A DenseNet is then applied to take the decision, to “classify”

It’s interesting to have that concept in mind:

The ConvNet gets “features” in time, DenseNet decides .

So, we need to create that ConvNet. I recommend creating a function that returns the model. Here, I’m using a simple model. I made several convolutions with batch normalization.

from keras.layers import Conv2D, BatchNormalization, 
    MaxPool2D, GlobalMaxPool2D

def build_convnet(shape=(112, 112, 3)):
    momentum = .9
    model = keras.Sequential()
    model.add(Conv2D(64, (3,3), input_shape=shape,
        padding='same', activation='relu'))
    model.add(Conv2D(64, (3,3), padding='same', activation='relu'))
    model.add(BatchNormalization(momentum=momentum))

    model.add(MaxPool2D())

    model.add(Conv2D(128, (3,3), padding='same', activation='relu'))
    model.add(Conv2D(128, (3,3), padding='same', activation='relu'))
    model.add(BatchNormalization(momentum=momentum))

    model.add(MaxPool2D())

    model.add(Conv2D(256, (3,3), padding='same', activation='relu'))
    model.add(Conv2D(256, (3,3), padding='same', activation='relu'))
    model.add(BatchNormalization(momentum=momentum))

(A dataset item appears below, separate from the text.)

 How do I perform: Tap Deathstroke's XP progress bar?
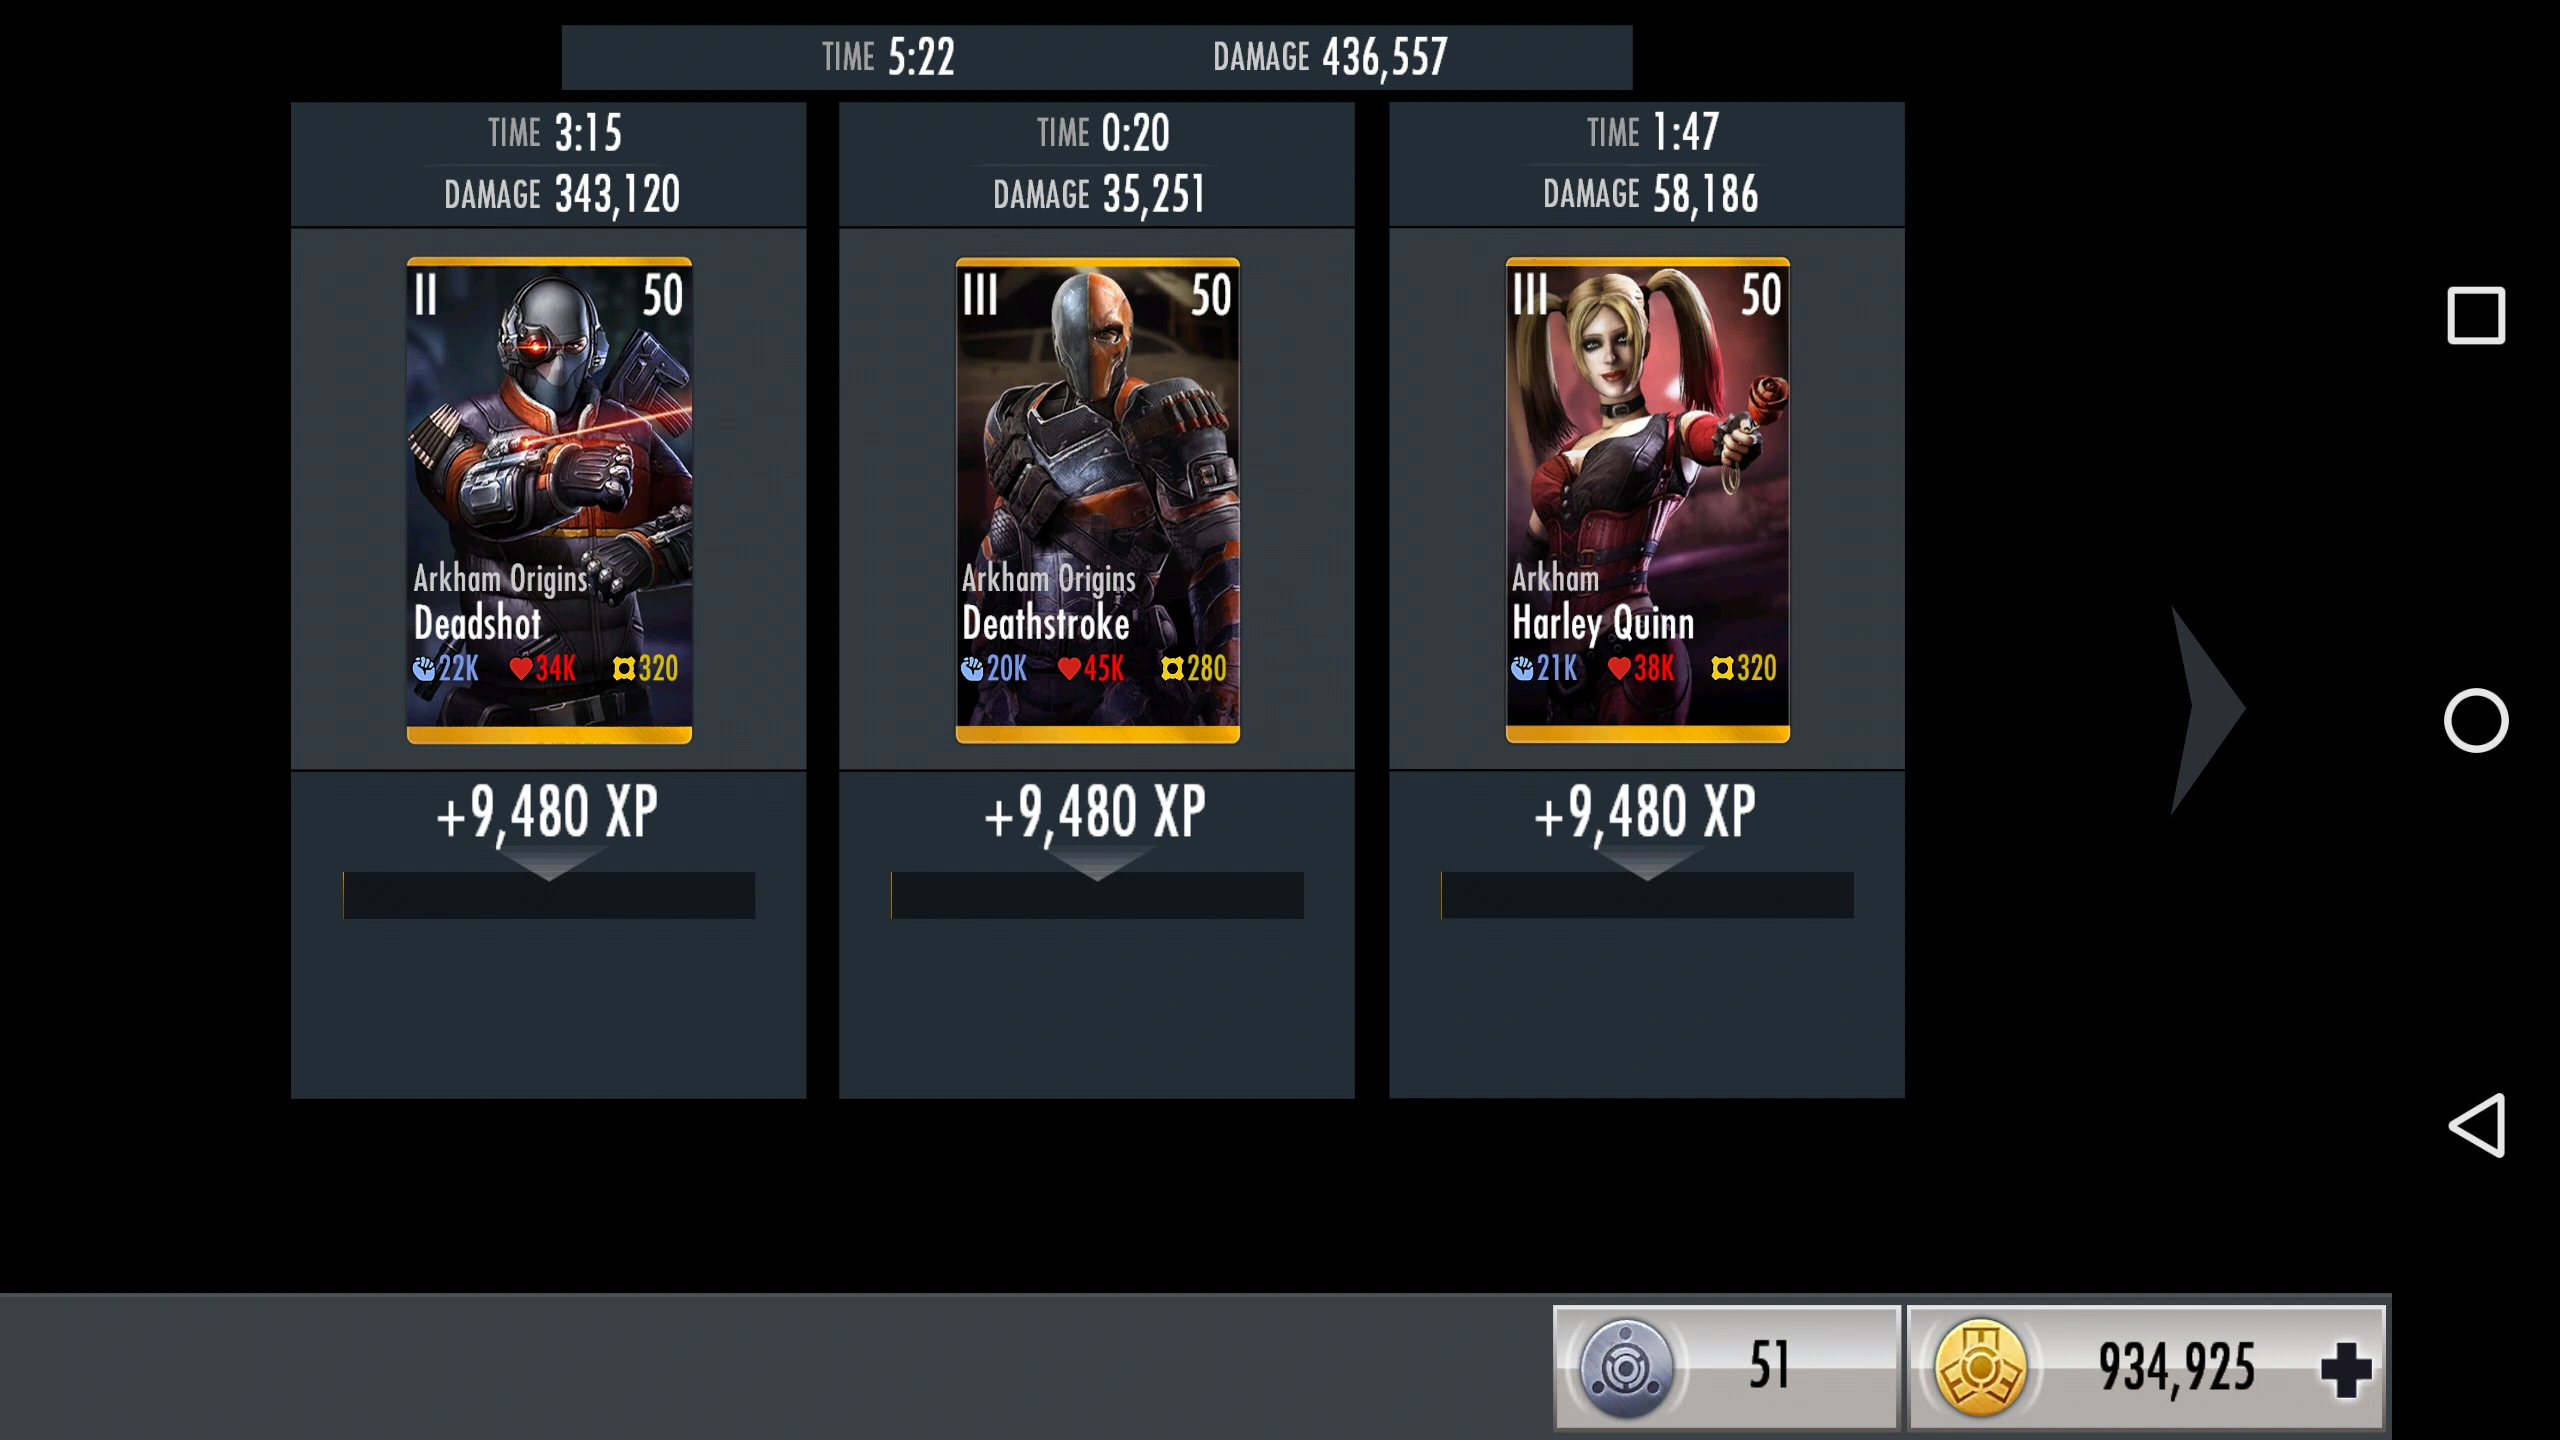[1097, 895]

    model.add(MaxPool2D())

    model.add(Conv2D(512, (3,3), padding='same', activation='relu'))
    model.add(Conv2D(512, (3,3), padding='same', activation='relu'))
    model.add(BatchNormalization(momentum=momentum))

    # flatten...
    model.add(GlobalMaxPool2D())
    return model

This simple model is enough to make feature detection. As you can see, the last layer produces one dimension for output, you can also use Flatten but GlobalMaxPool2D will reduce the number of outputs (getting only maximum values from the last convolution).

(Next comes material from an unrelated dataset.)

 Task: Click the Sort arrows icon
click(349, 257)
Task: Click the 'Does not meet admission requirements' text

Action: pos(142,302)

OK, it’s now time to build the time distributed model. I was using LSTM that is very efficient, but I finally use GRU that is conceptually the same but using less memory, but the cost is that it is less efficient. But one more time, we’re testing…

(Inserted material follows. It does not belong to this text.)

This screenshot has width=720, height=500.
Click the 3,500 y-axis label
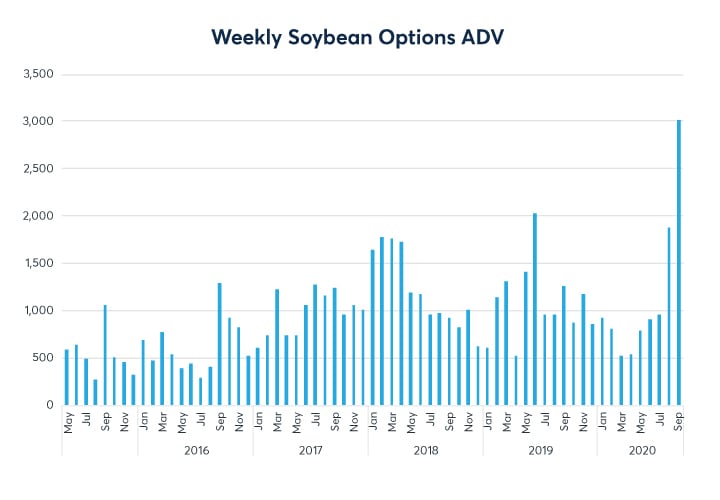[37, 74]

from keras.layers import TimeDistributed, GRU, Dense, Dropout

def action_model(shape=(5, 112, 112, 3), nbout=3):
    # Create our convnet with (112, 112, 3) input shape
    convnet = build_convnet(shape[1:])

    # then create our final model
    model = keras.Sequential()

    # add the convnet with (5, 112, 112, 3) shape
    model.add(TimeDistributed(convnet, input_shape=shape))

    # here, you can also use GRU or LSTM
    model.add(GRU(64))

    # and finally, we make a decision network
    model.add(Dense(1024, activation='relu'))
    model.add(Dropout(.5))
    model.add(Dense(512, activation='relu'))
    model.add(Dropout(.5))
    model.add(Dense(128, activation='relu'))
    model.add(Dropout(.5))
    model.add(Dense(64, activation='relu'))
    model.add(Dense(nbout, activation='softmax'))
    return model

The action model builds the ConvNet first with only the (112, 112, 3) shape ( shape[1:]removes the “5” dimension index) — then it injects it in the TimeDistributed layer. This layer needs the full shape (5, 112, 112, 3) as input. That means that the “model” input wants 5 images of 112×112 with 3 channels (RGB).

Because the dataset is not very large, I recommend using Dropout to avoid overfitting (it will happen anyway… but at least we reduce the problem)

Let’s create the model:

INSHAPE=(NBFRAME,) + SIZE + (CHANNELS,) # (5, 112, 112, 3)
model = action_model(INSHAPE, len(classes))
optimizer = keras.optimizers.Adam(0.001)
model.compile(
    optimizer,
    'categorical_crossentropy',
    metrics=['acc']
)

I tried several optimizers such as SGD or AdaDelta. Adam seems to give a better train curve.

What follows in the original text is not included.